Incoming...our summer guests arrive.

  Three species of migrating birds have already been spotted around the Sanctuary: the wood warbler, the wheatear, and the swallow. Having faced the challenges of their journey, they are here to breed and rear their young through our summer months. They wear no evidence of any hardship their journey might have brought, and focus upon their tasks as any native species. 
  Numerous wood warblers can be found in the surrounding woodland. They have been granted red conservation status, the most serious risk to a species, because of a decline in the breeding population (BTO). Their arrival emphasises the Sanctuary's worth as a Site of Special Scientific Interest. 

Wood warbler (Phylloscopus sibilatrix)

  This particular wood warbler could be heard long before it was seen. Its noise amongst the burgeoning branches drew my attention with a series of repetitive whistles. It seemed to call at me from above, move to another branch or tree, then call at me again, circling me with song. This process continued for the time I stood marvelling at its appearance and  behaviour, and was repeated by another wood warbler a little way down the track. The actions were so purposefully directed toward self-exposure, that I am tempted to conclude it was using itself as a diversion to distract me from a nest or nesting partner. Surely such cognitive ability is not beyond an intercontinental traveller. I have since learned these birds are ground nesting animals. Could it be that my focus was being drawn upward into the canopy, while an active nest was right beneath my nose?
  No bigger than a robin, the wood warbler has a distinctive yellow/green face and breast, with a white belly. A dark stripe runs from the bill to the back of the head, breaking for the beady black eyes. It's legs are a light, flesh-like colour. Its fragile appearance belies a remarkable strength.
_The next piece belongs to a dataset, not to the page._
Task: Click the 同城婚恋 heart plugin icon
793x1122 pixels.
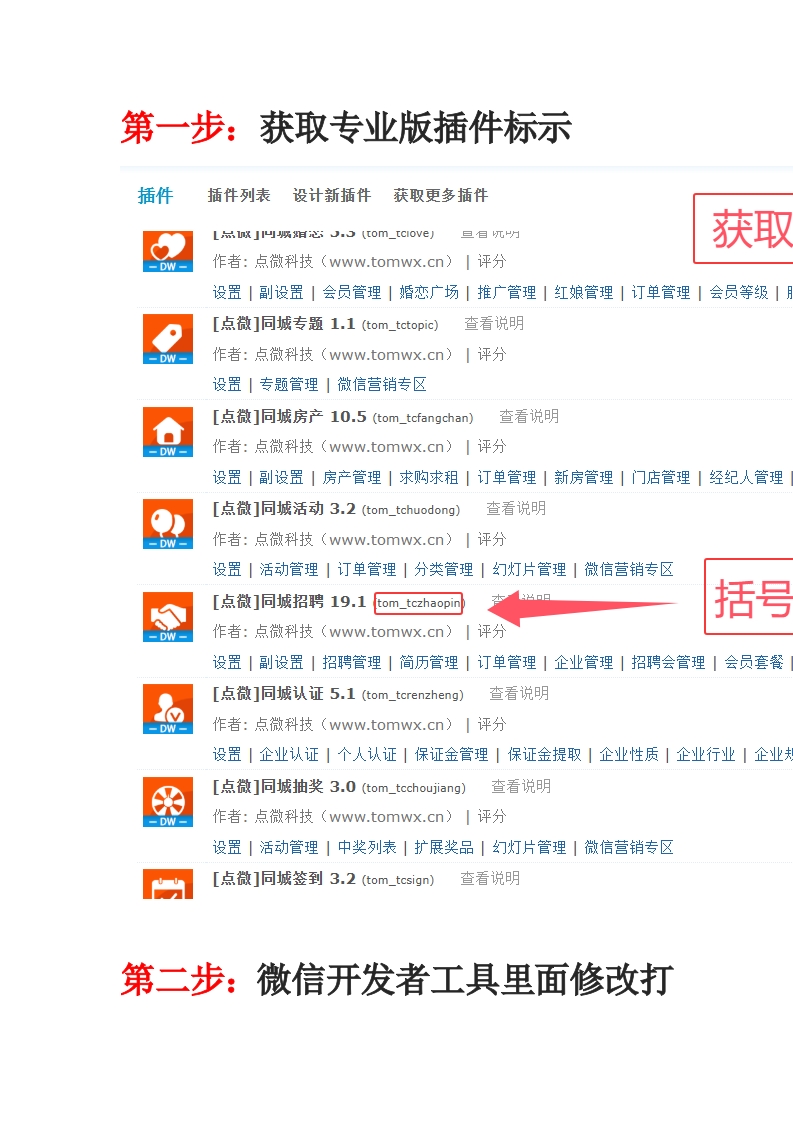Action: [167, 251]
Wheatear (Oenanthe oenanthe)

  The wheatear is also here for the summer. In contrast to the wood warbler, it was walking along an open field, making use of the soft earth molehills for insects to eat. A striking member of the thrush family, it has been granted amber conservation status due to its unfavourable conservation status in Europe. The RSPB provides a good explanation of criteria for each category. At about 15 metres, the wheatear did not seem to mind my presence, until sight of the camera triggered concern, and a closer scrutiny of my movement. When it eventually moved deeper into the field, it did so on foot, moving with a sprightly hop and skip.

  As with the other migratory birds, the wheatear will return to Africa when our autumn months begin, so now is a great opportunity to see and appreciate them. They are an impressive looking bird, with flashes of orange, blues and grey. They seem confused at the close attention, and reciprocate our scrutiny with interest. With no concept of admiration, they have no option but to treat our curiosity with suspicion.

Swallow (Hirundo rustica)

  The swallow is perhaps the most iconic of our summer visitors, and each year they return to the Sanctuary in significant numbers. Some make a home in the barn, but many more can be seen rising, swooping and diving around and above the Sanctuary's grounds, plucking insects from the air. Their aerial manoeuvres are quite a sight, and their arrow-like form and deeply forked tail make them easily identifiable.

  Up close, the swallow has a bright red face, and a pale coloured front. Its wings and back are a glossy blue, as is the collar. As seen here, it will perch to rest and survey its surroundings. The swallow has also been granted amber status because of its unfavourable conservation status in Europe. It has been said that females will mate with males with the most symmetric tails, as these are of higher quality (BTO).